Listed records:
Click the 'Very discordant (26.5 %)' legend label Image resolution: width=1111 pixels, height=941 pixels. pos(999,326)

---

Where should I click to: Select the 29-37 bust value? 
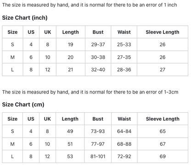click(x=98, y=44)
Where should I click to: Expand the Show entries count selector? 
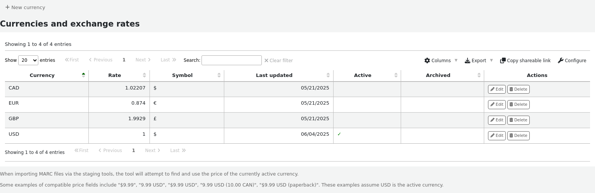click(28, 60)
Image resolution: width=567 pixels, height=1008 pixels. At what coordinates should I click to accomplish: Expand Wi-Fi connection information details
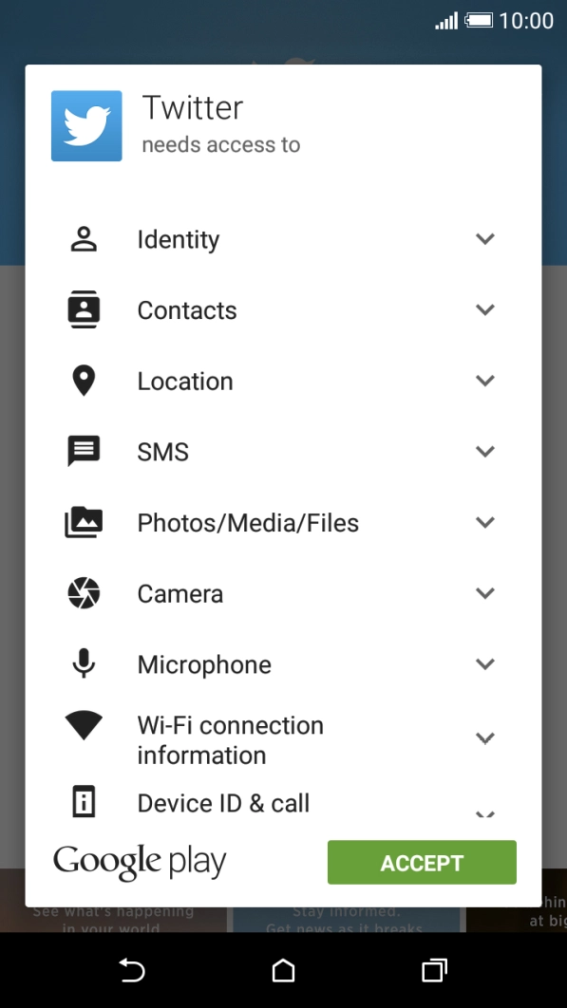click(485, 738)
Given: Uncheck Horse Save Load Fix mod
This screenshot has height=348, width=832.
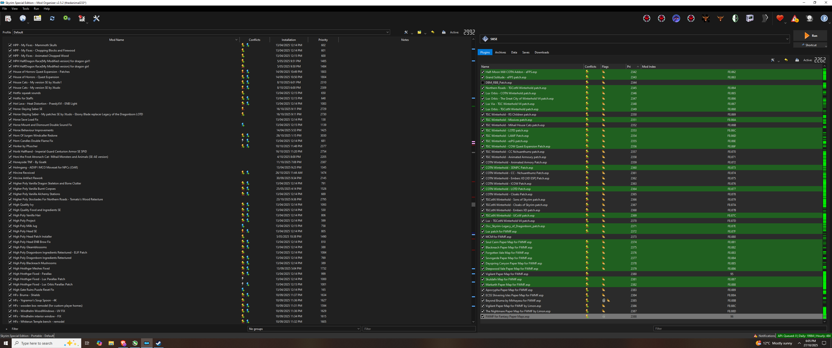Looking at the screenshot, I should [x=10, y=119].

Stated task: Print the records again word for word, beginning with the line that contains "Image resolution: width=567" and continuing through the line that contains "Looking at the", both included. Leave the pictures out.

Final result:
Image resolution: width=567 pixels, height=1008 pixels. At what coordinates should I click to accomplish: Expand Wi-Fi connection information details
click(485, 738)
Given: Uncheck Horse Save Load Fix mod
This screenshot has height=348, width=832.
Looking at the screenshot, I should [x=10, y=119].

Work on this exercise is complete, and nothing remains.